VwSen-221600/20/Gu/Pr Linz, am 30. November 1999

DVR.0690392

E R K E N N T N I S

Der Unabhängige Verwaltungssenat des Landes Oberösterreich hat durch seine 2. Kammer (Vorsitzender: Dr. Ewald Langeder, Berichter: Dr. Hans Guschlbauer, Beisitzer: Dr. Hermann Bleier) über die Berufung des A. O., im verwaltungsgerichtlichen Verfahren nachmalig vertreten durch Dr. G. Sch., gegen das Straferkenntnis der Bezirkshauptmannschaft Vöcklabruck vom 14.12.1998, Zl.Ge96-2631-1998, wegen Übertretung der Gewerbeordnung 1994 nach der am 13.4.1999 durchgeführten öffentlichen mündlichen Verhandlung, zu Recht erkannt:

Der Berufung wird Folge gegeben, das angefochtene Straferkenntnis aufgehoben und das Verwaltungsstrafverfahren gemäß § 45 Abs.1 Z1 VStG eingestellt.
● ● ●
(AUFGABEN ZUR ÜBUNG)
**A.** Prüfen Sie, ob die folgenden Aussagen mit dem Berufungserkenntnis übereinstimmen. Antworten Sie jeweils mit Ja oder Nein und zitieren Sie die entscheidenden Worte des Berufungserkenntnisses wörtlich.
(i) Die öffentliche mündliche Verhandlung wurde am 13.4.1999 durchgeführt.
(ii) Die Berufung wurde abgewiesen.
(iii) Den Vorsitz der Kammer führte Dr. Hans Guschlbauer.
**B.** Führen Sie das Berufungserkenntnis im Anschluss an seinen letzten Satz fort.

(BEREITGESTELLTES MATERIAL)
● ● ●
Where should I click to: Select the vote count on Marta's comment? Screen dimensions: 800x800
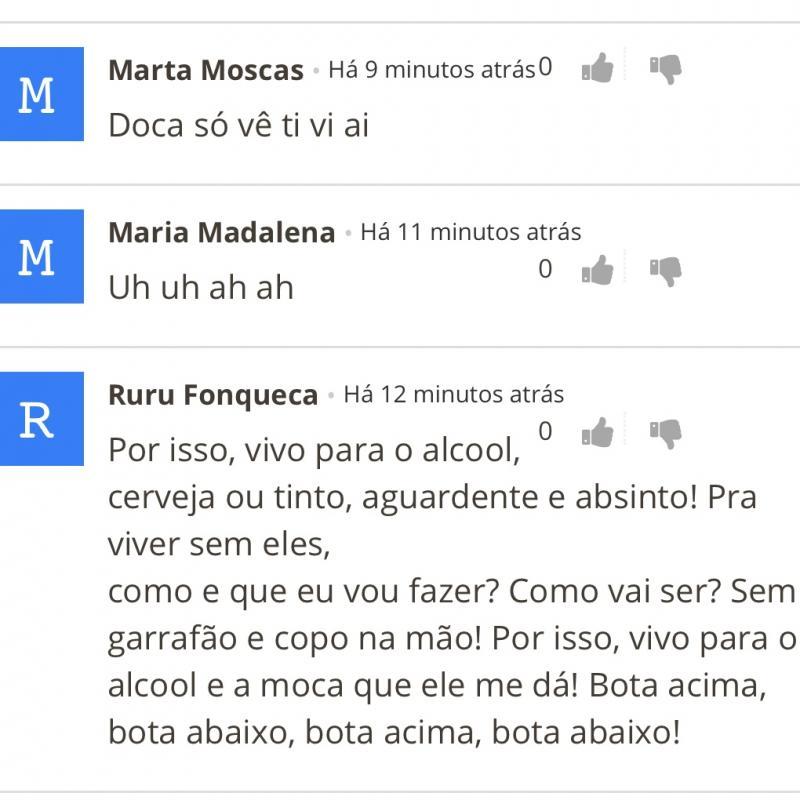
● ● ●
(LÖSUNGEN IM ÜBERBLICK)
**A.**
(i) Ja: „nach der am 13.4.1999 durchgeführten öffentlichen mündlichen Verhandlung“
(ii) Nein: „Der Berufung wird Folge gegeben“
(iii) Nein: „Vorsitzender: Dr. Ewald Langeder“

**B.**
Der Rechtsmittelwerber hat keine Kostenbeiträge zum Berufungsverfahren zu leisten.

Rechtsgrundlage:

§ 66 Abs.4 AVG iVm § 24 VStG, § 1 Abs.2, § 74 Abs.1 GewO 1994

Entscheidungsgründe:

Die Bezirkshauptmannschaft Vöcklabruck hat den Rechtsmittelwerber mit dem angefochtenen Straferkenntnis schuldig erkannt, es als gewerberechtlicher Geschäftsführer der O. Transport Erdbau GesmbH verwaltungsstrafrechtlich verantworten zu müssen, dass diese juristische Person seit 30.3.1998 bis zuletzt am 6.10.1998 im Standort, Gemeinde O., auf den Grundstücken und , KG O. im westseitigen Grundstücksbereich auf einer Fläche von ca. 20 m x 30 m und einer Tiefe von 8 m - 10 m gewerbsmäßig Schotter abgebaut habe, ohne für die genehmigungspflichtige gewerbliche Betriebsanlage eine gewerbebehördliche Genehmigung erlangt zu haben, obwohl die Anlage geeignet gewesen sei, Nachbarn durch die Schottermanipulation (Schotterabbau, Aufladetätigkeiten auf LKW und Anhänger) sowie durch die Zu- und Abfahrbewegungen zur bzw. von der Schottergrube insbesondere durch Lärm und Staub zu belästigen, sowie eine nachteilige Einwirkung auf die Beschaffenheit der Gewässer herbeizuführen.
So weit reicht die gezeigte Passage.